Sabbath · Tradition

Jesus on the Sabbath – Part 9 – Seeing Blind Men

jesus-the-grain-fieldRecently I penned a series of post on the Ten Commandments and as I was writing it, found that the Sabbath day was the only commandment not reapplied  to believers in the New Testament.

In writing that series of posts, I was reminded that the Sabbath day was one of the main irritants between the Lord Jesus and the Pharisees.

I was out with my first grandson yesterday, and he likes to read me the Bible during our ventures.  I could simply stream a passage for both to hear, but this is so much better.  I git to interrupt him, explain things that might not be obvious for a young boy, and challenge him in considering who this Jesus is.

It was awesome, and as we spoke together, the Lord reminded me of great things He has done.

Like I said, he asked what passage he could read to me and I immediately thought of this passage.  It is a favorite and I am looking forward to diggin in a bit with you.

John 9:1-16

John 9:1

As he passed by, he saw a man blind from birth.

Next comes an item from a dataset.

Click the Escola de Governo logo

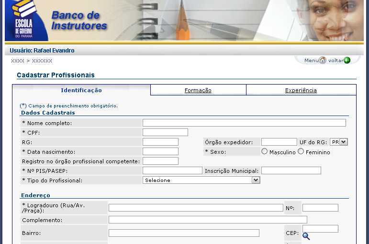pos(26,20)
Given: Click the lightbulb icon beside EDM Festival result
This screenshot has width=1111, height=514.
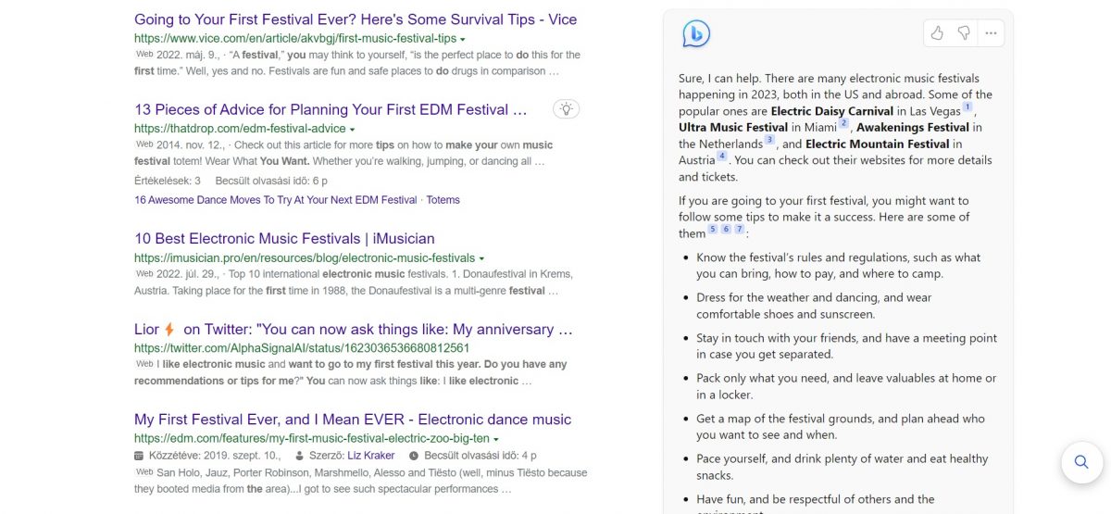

I asked Elias if this man had ever seen in his life.  Never.  I explained that in no time during the history of the nation of Israel had any person, born blind been healed of their blindness.  Some of the prophets raised people from the dead (only for them to die again later), but not one had ever healed a blind man.  And this fella had been blind since birth.

This miracle gives more than the simple physical healing of a blind man, miraculous as it is.  This miracle points to Jesus as the promised Messiah.  Consider two Old Testament prophecies of the Messiahs role as a healer.

Isaiah 29:18 …..And out of their gloom and darkness the eyes of the blind will see.

Isaiah 35:5 Then the eyes of the blind shall be opened…

Isaiah 42:7  …To open blind eyes,

Psalm 146:8 the Lord opens the eyes of the blind…

The blind man, born blind, benefited greatly from this mercy from the Lord.

The greater truth is that this miracle was another proof (to those willing to see) of the identity of Jesus.  Do not be unwilling to see!

2 And his disciples asked him, “Rabbi, who sinned, this man or his parents, that he was born blind?”

3 Jesus answered, “It was not that this man sinned, or his parents, but that the works of God might be displayed in him.

How could this man have sinned in the womb, in order for the “judgement of blindness” to be effected?  I tell you, there was some messed up thinking during this time.  It sure is good our thinking is so straightened out. (A bit waggish there, don’t you know!)

4 We must work the works of him who sent me while it is day; night is coming, when no one can work.

5 As long as I am in the world, I am the light of the world.”

How appropriate to bring in the character of light when dealing with a blind man?  Back in John 8:12, in discussion with the Pharisees, He spoke of being the Light of the world and that following Him will keep us out of darkness.

Now He is speaking to a man who has been in physical darkness his entire life.  This man will become a sign for the nation, and for individuals watching, that the Messiah has arrived.

6 Having said these things, he spit on the ground and made mud with the saliva. Then he anointed the man’s eyes with the mud

During Elias’s reading, I had him stop to consider what just happened in the  text.  Jesus “horked” on the sand, pulled some dirt up with it and rubbed it on the blind mans eyes.

Imagine the hygiene issues with this method.  Imagine the grit and grime associated with the mud on (or in!) the eyes.  This may be one time the blind man may be happy he was blind, not knowing what was going to happen to him.

7 and said to him, “Go, wash in the pool of Siloam” (which means Sent). So he went and washed and came back seeing.

Note that the cure did not come at the hands of Jesus only.  Don’t be alarmed – I am not saying that the power of God through Jesus Christ is not fully responsible for this miracle.

The obedience of the blind man, in having to go to the pool (as a blind man!) gave evidence of his faith.

He went.

He washed.

He came back seeing.

I don’t know if this could be considered saving faith, but it did evidence a willingness to believe in the unconventional.  Verse 11, indicates that the blind man knew the healing prophet was Jesus of Nazareth so faith in the prophet was evident.

He will be challenged in his faith later.